**Goal of the exercise**
Please transcribe exactly the line that holds "Where should I" and all lines that follow it to the end of the records below, omitting any pictures.

Stored items:
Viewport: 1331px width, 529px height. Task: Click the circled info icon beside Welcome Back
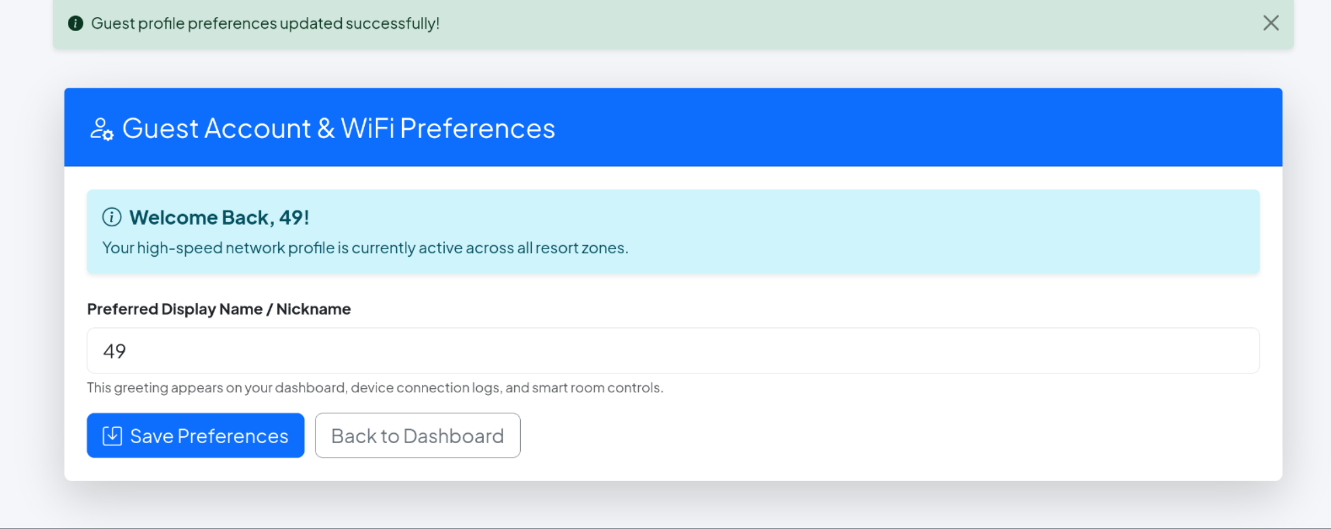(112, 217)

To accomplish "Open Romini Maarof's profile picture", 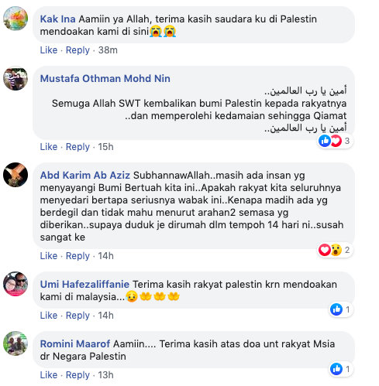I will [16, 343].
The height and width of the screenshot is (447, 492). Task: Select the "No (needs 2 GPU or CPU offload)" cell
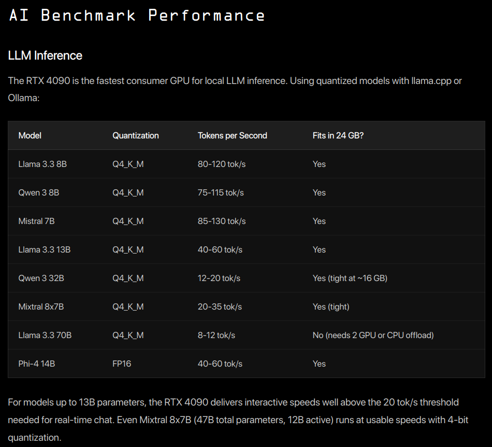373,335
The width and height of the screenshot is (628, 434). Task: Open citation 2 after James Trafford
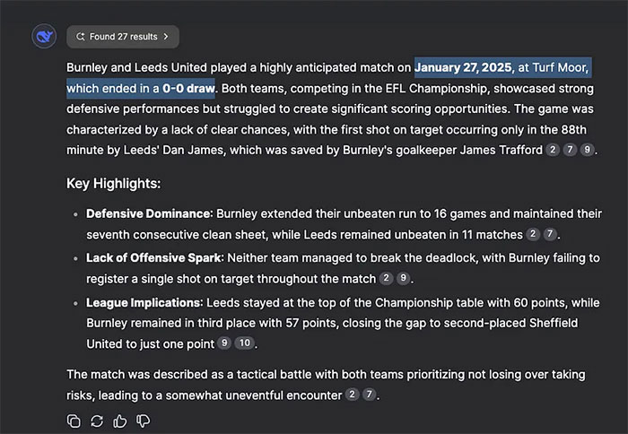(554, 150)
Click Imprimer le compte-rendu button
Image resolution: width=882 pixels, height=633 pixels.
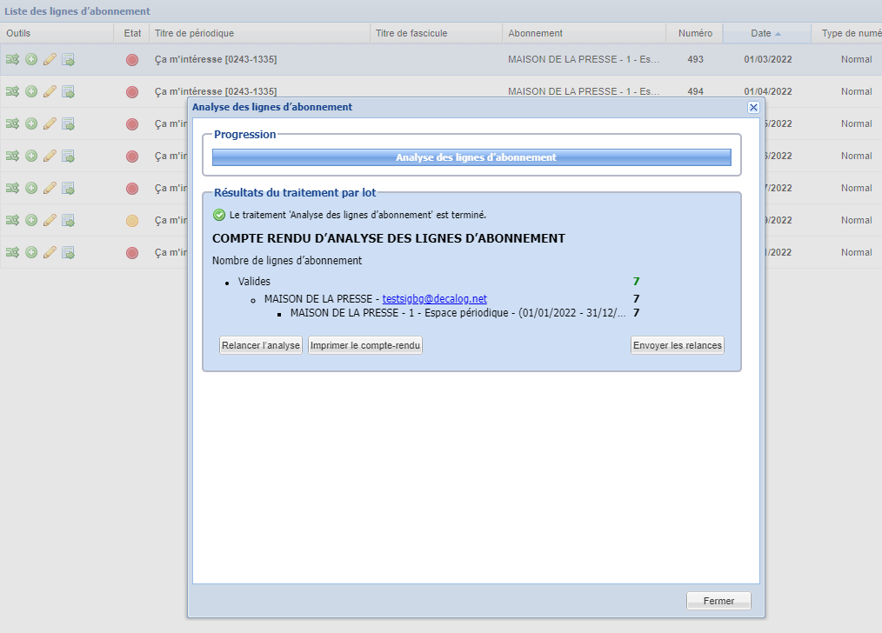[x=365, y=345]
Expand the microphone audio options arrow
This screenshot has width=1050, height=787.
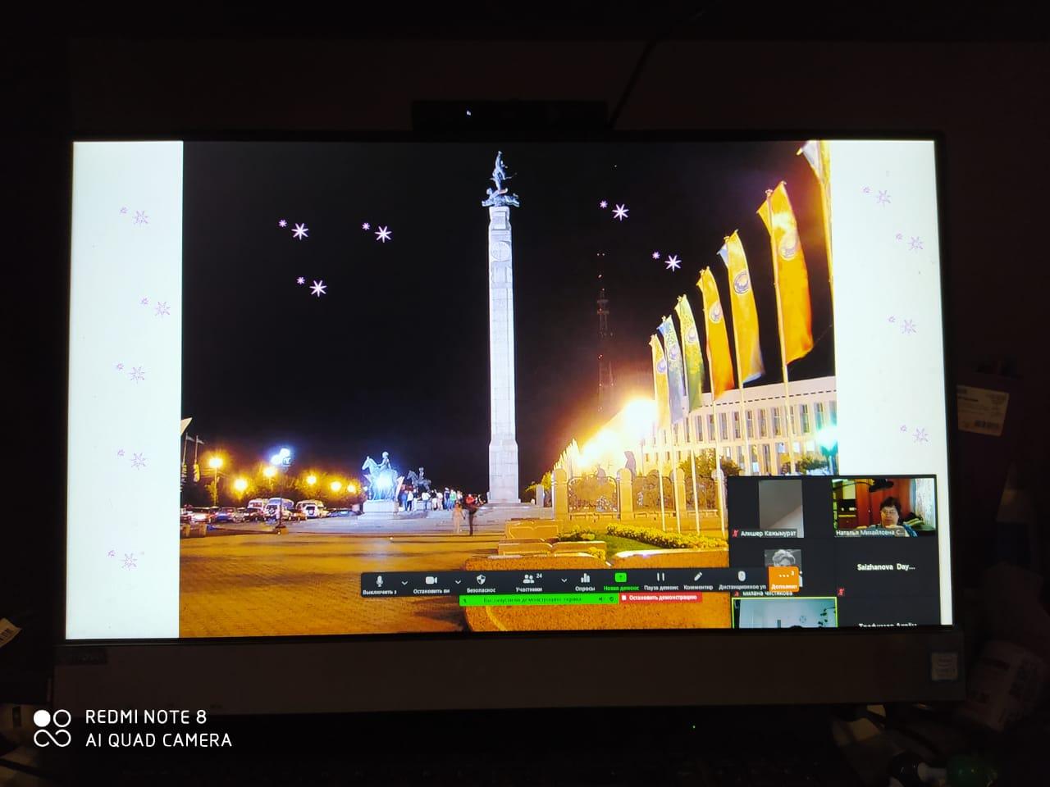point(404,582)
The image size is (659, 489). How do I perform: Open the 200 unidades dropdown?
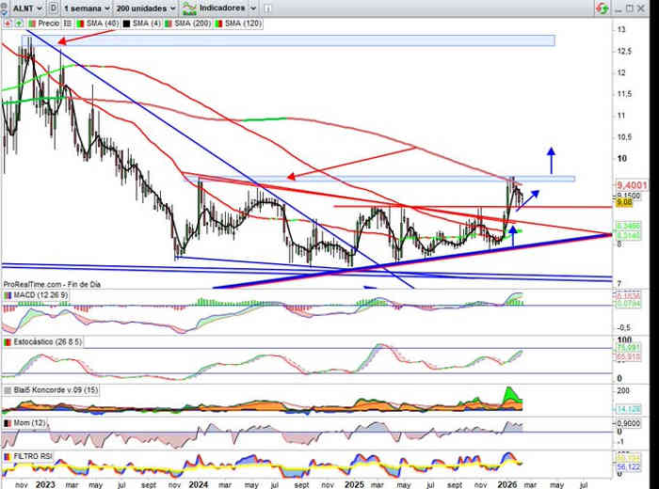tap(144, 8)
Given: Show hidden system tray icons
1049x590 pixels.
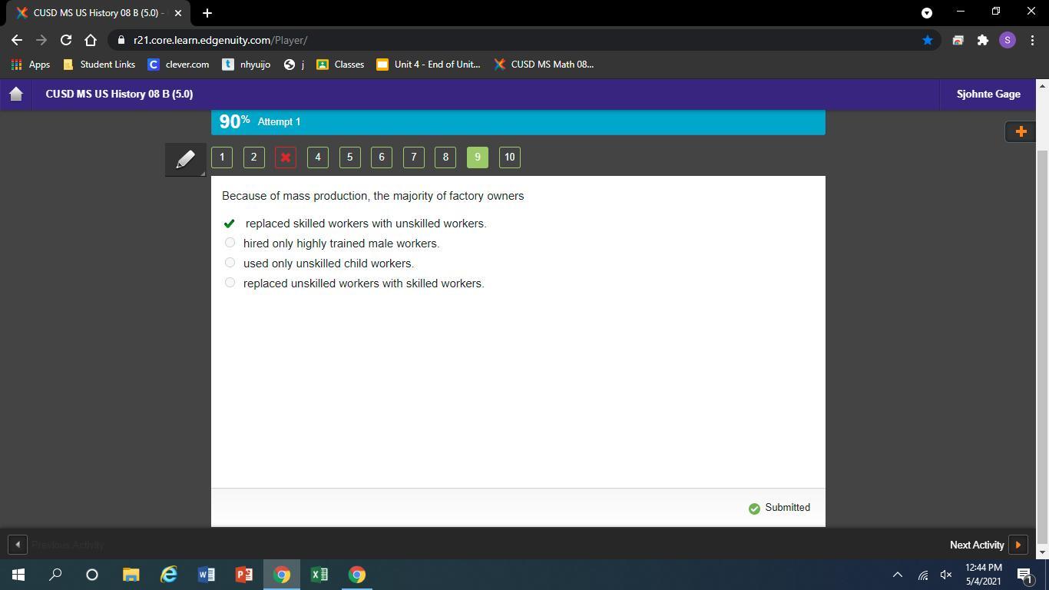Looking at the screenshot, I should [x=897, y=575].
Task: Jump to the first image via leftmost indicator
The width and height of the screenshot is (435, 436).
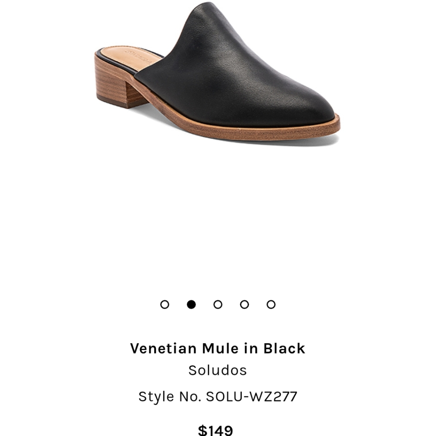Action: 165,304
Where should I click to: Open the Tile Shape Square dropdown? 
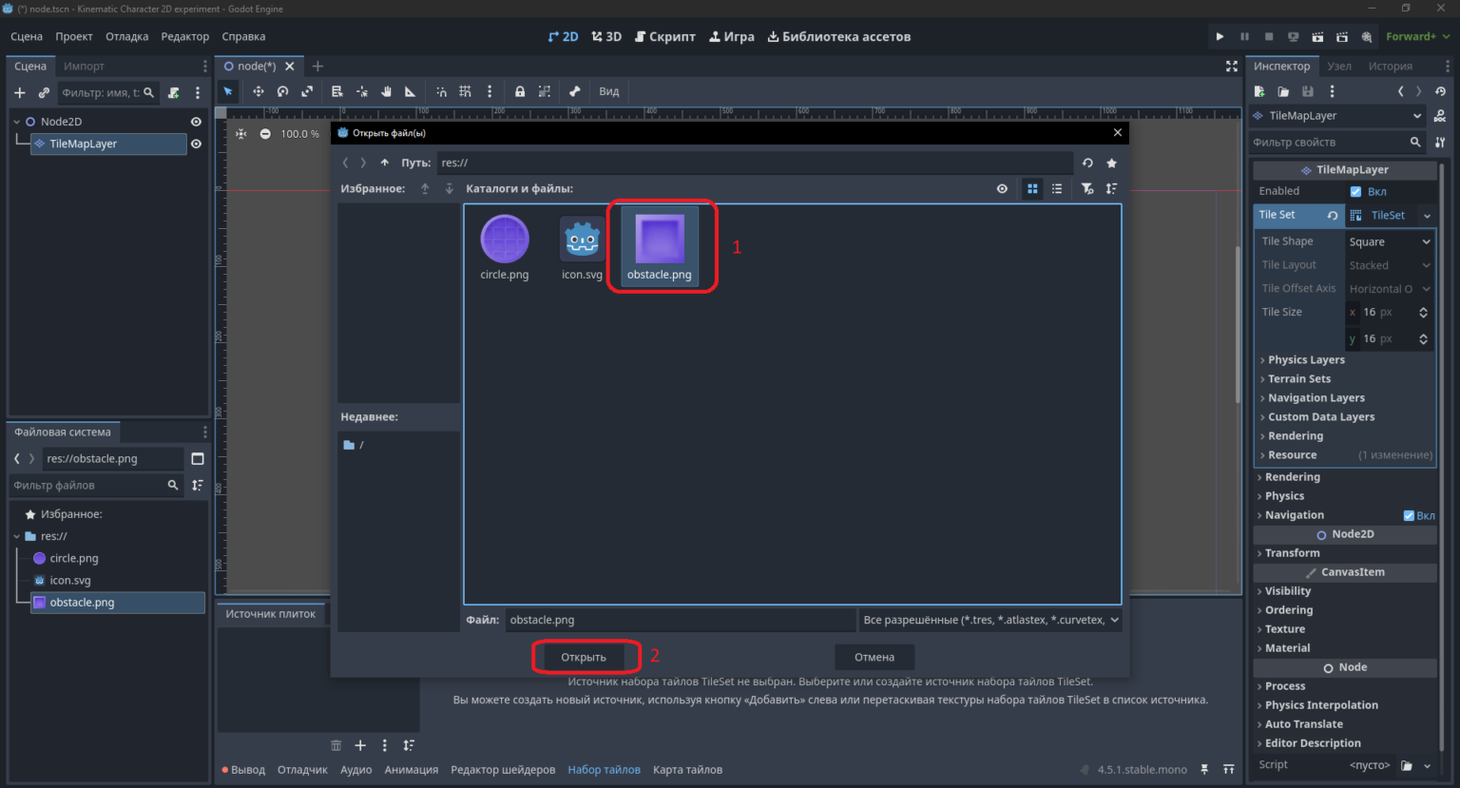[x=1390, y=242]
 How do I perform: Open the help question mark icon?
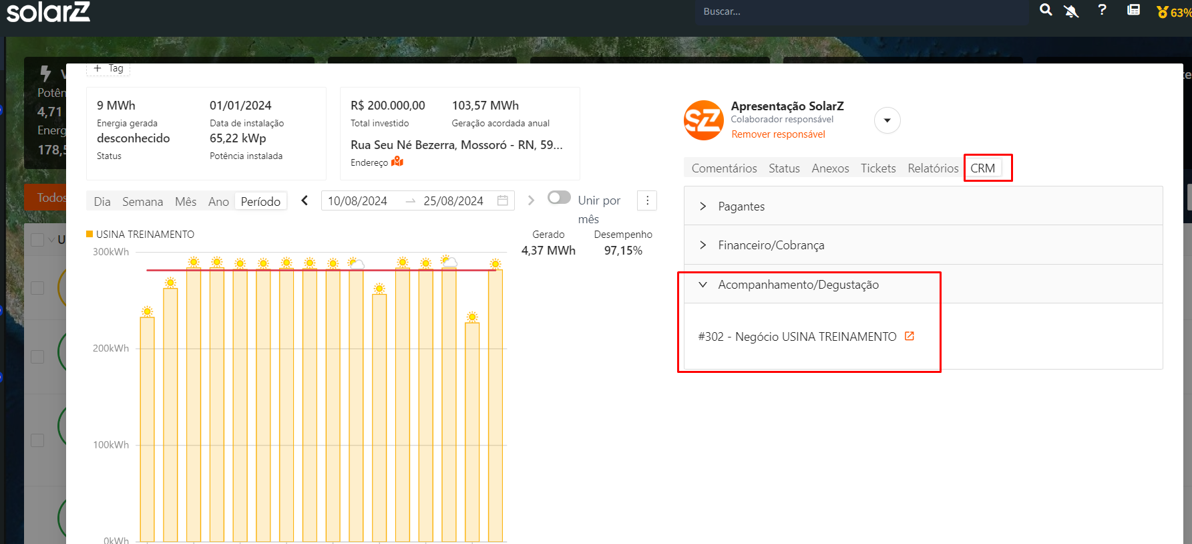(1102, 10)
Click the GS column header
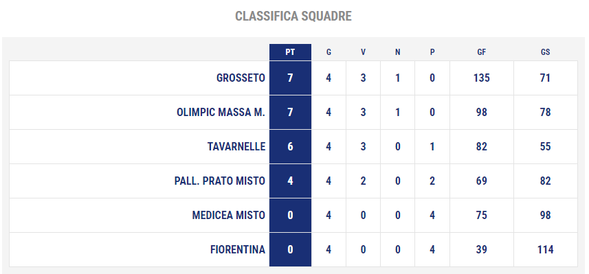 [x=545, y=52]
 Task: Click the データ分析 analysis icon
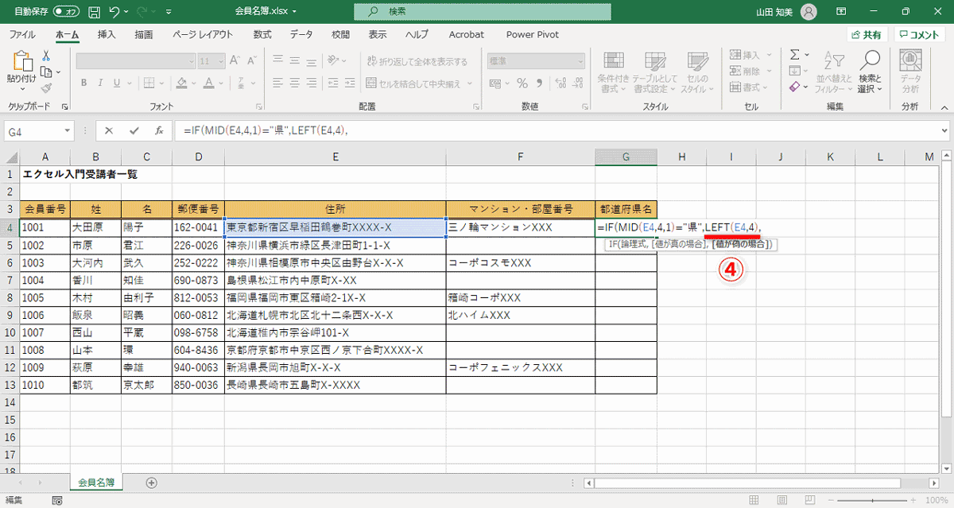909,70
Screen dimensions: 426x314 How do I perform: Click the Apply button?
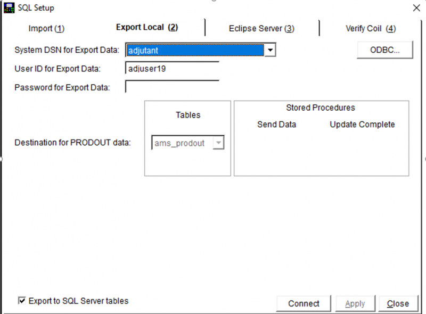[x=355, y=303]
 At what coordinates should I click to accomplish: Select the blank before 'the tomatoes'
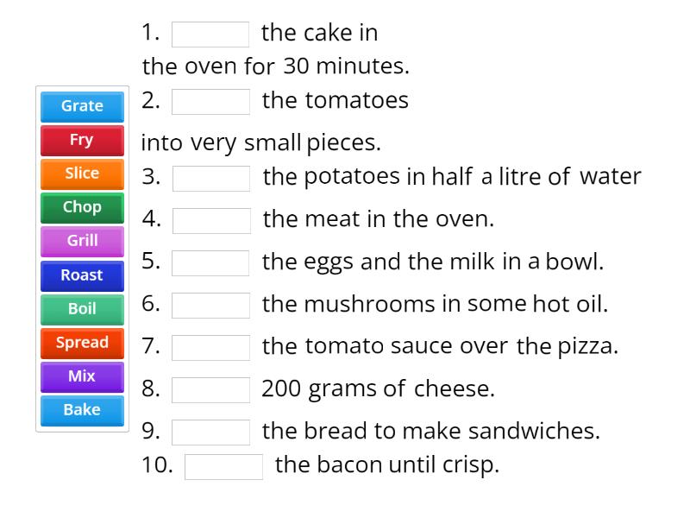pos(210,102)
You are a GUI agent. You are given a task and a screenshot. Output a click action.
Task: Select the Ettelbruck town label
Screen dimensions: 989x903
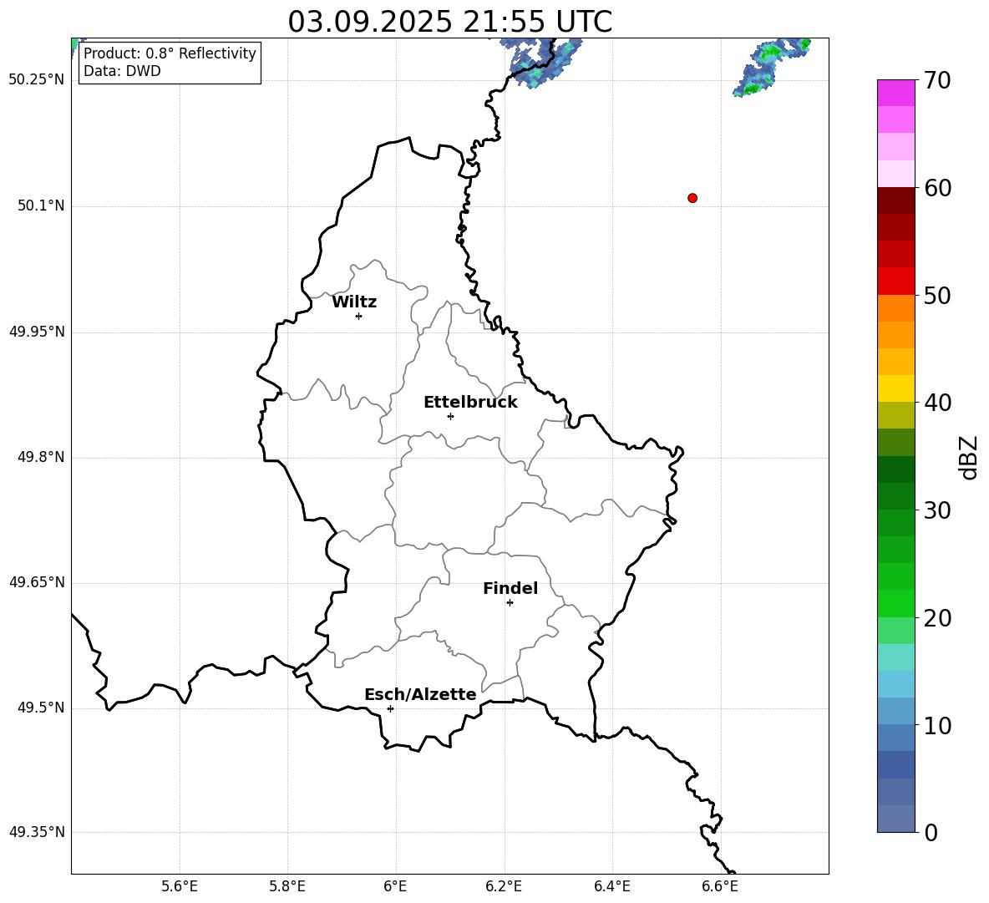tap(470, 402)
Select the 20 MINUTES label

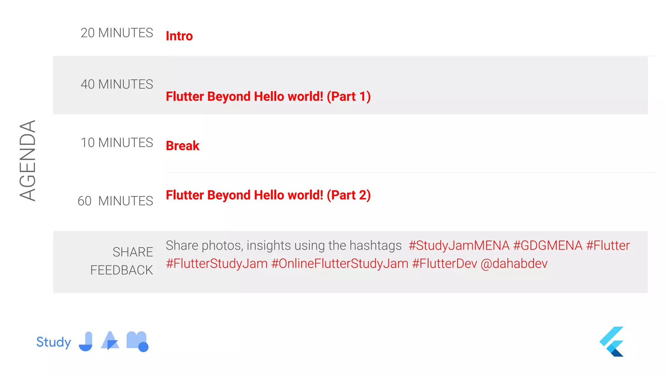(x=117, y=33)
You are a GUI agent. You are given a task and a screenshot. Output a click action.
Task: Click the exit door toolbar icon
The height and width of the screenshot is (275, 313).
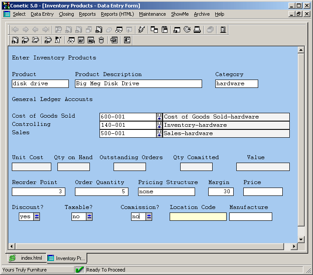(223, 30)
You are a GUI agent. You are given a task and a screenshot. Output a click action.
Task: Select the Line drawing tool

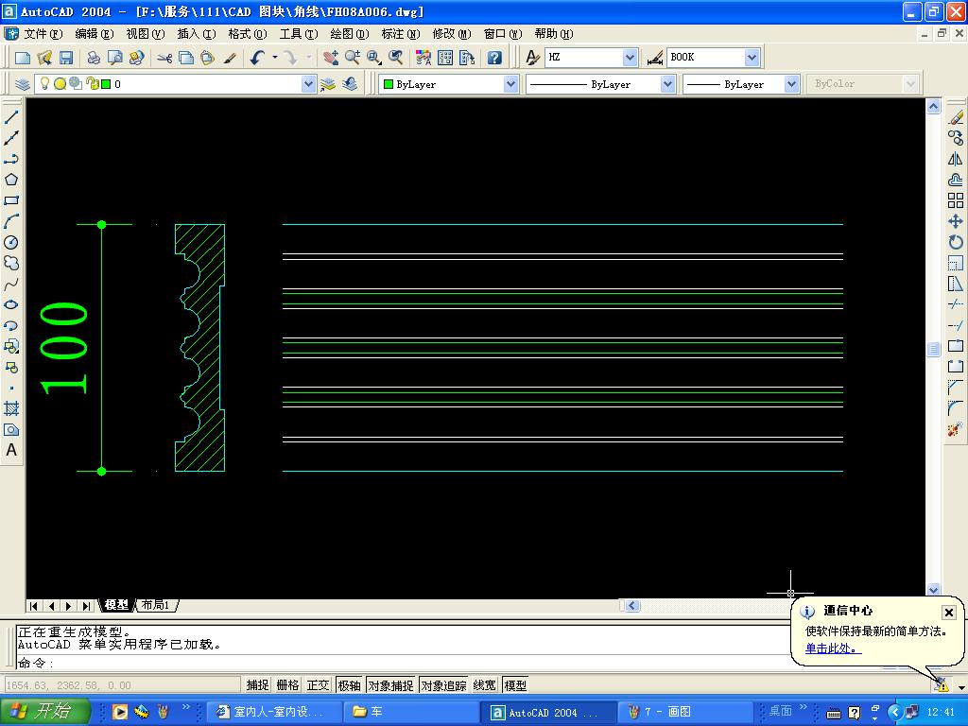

**Exercise response**
Where should I click to: Open the Tile Shape Square dropdown? 
[x=1390, y=242]
 How do I perform: Open the help question mark icon?
(1102, 10)
Click the GS column header
 [x=545, y=52]
 Task: Click the データ分析 analysis icon
909,70
Screen dimensions: 426x314 How do I perform: Click the Apply button?
[x=355, y=303]
 At what coordinates should I click to accomplish: Select the blank before 'the tomatoes'
pos(210,102)
You are a GUI agent. You are given a task and a screenshot. Output a click action.
Task: Select the Ettelbruck town label
Screen dimensions: 989x903
tap(470, 402)
Select the 20 MINUTES label

(x=117, y=33)
You are a GUI agent. You are given a task and a screenshot. Output a click action.
Task: Click the exit door toolbar icon
The height and width of the screenshot is (275, 313).
(223, 30)
You are a GUI agent. You are given a task and a screenshot. Output a click action.
Task: Select the Line drawing tool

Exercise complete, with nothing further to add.